Russia does not boast the mildest of climates for a winter visit, so many people when coming to Russia want to know what clothes to wear.
If you are coming for a week visit, you can mostly ignore the advice of this short article, but if you are moving to a major city in Russia for the long-term, then pay close attention.
In this blogger’s day job, I regularly meet folks from around the world who have just made the move to Russia. Surprisingly, it is during the winter that they complain the most about not packing the right clothes for Russia. And usually, the complaint is that they packed too much.
In the past, I would encourage folks to buy their winter clothes before coming. But that is because it used to be that the price of clothes in Russia was higher than in the United States, for example. But that has now changed, and you can find clothes in Russia on all ends of the budget spectrum.
Here are few thoughts for packing clothes if you are moving to Russia during the winter:
- It’s cold, but it’s not that cold. Trust me on this one. Yes, Russia is cold, BUT it is highly unlikely that you will spend all of your time outside. And because it is cold, you will most likely be moving when you are outside, not just standing around. You will most likely be outside walking, then on a bus or taxi, then in a building. When your days become a series of walking, public transportation, and being inside you will highly regret your purchase of high end BULKY clothes.
- Your American boots are way too big. For most of the Russian winter I wear what I would call “winter sneakers”, even when it’s snowing outside. These are not winter boots. There are people in Russia who shovel the sidewalks. I do have some fantastic winter boots, but they are only brought out of the closet for very special occasions.
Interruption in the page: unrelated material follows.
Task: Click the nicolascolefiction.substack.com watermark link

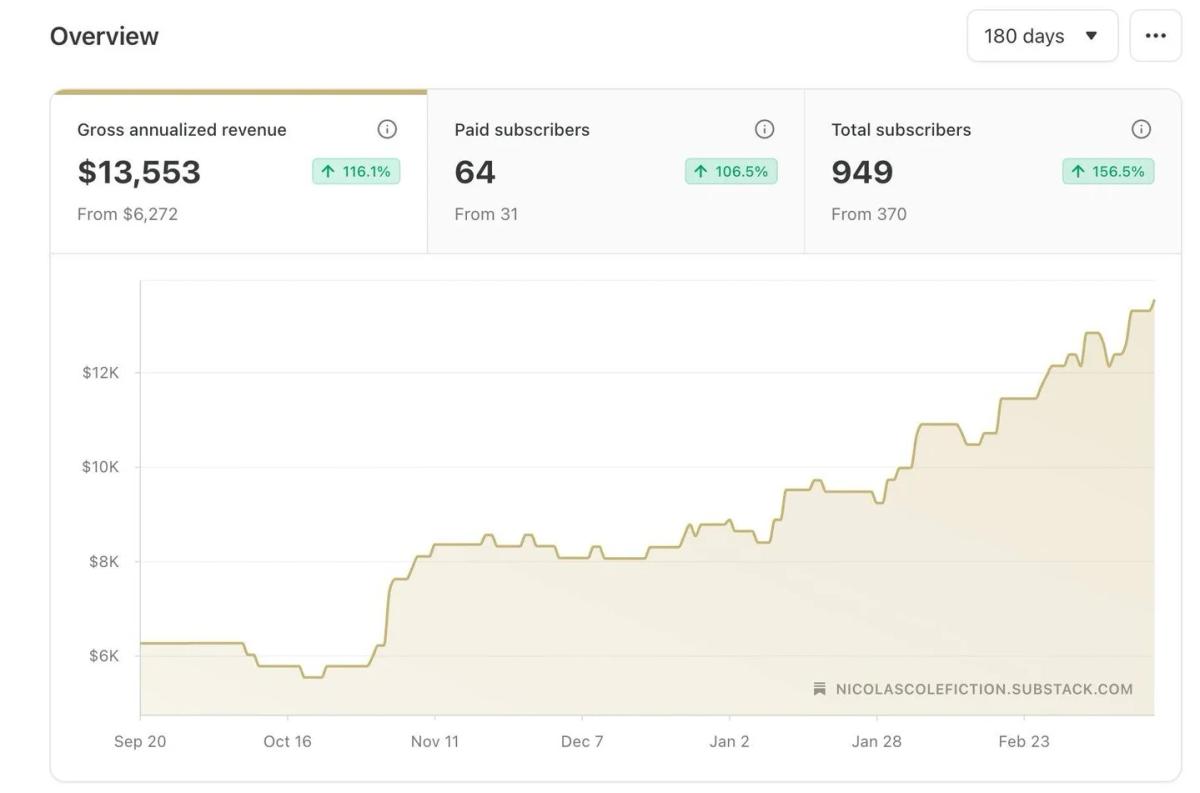Action: pyautogui.click(x=983, y=688)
- Upon arrival, observe the Russians’ winter apparel. It is sort of an exaggeration that anyone is used to the cold. I remember once hearing “Russians aren’t warmer, they just dress warmer”. The Russians didn’t buy their winter clothes back in Hoboken, New Jersey. AND they don’t all look like Sir Edmund Hillary ascending Everest.
- Don’t buy this hat. The only people wearing this hat in Moscow are newly arrived villagers from the provinces, American tourists, or the hyper-fashionable (like the guy in this picture). And although you might be an American tourist, do you really want to be picked out in a crowd?5. “Simplicity is the ultimate sophistication” -Leonardo da Vinci. Don’t pay for a second bag on your flight to Moscow. Save yourself the time, money, and stress of shopping for something you know nothing about. Leave your thermal underwear, electric socks, hand warming packets, scarves, and mittens all back in your storage unit in Memphis. Put on the coat you presently own and come to Russia. There are heated buildings, cars, clothing stores, and shoveled sidewalks.
You can thank me later. But for now, you will enjoy Russia (and even the cold!) more if you aren’t constantly fumbling around with clothes and warming accessories and lacing up your boots as if you are about to embark on the first Iditarod and deliver that serum to Nome, Alaska.
Just turn off the inner monologue about the weather, and go about your day. And if you need a scarf or hat, just visit your local Sportmaster store. And if you’re moving to a Russian village, I recommend packing heavy, but in the long term, you might do best to make friends with some of the local villagers and learn where they are doing their shopping.
Do you live in Russia? I would be sincerely interested to hear from you. Is there any piece of winter clothing that is not available here that you wish you had bought at home before coming? Comment below.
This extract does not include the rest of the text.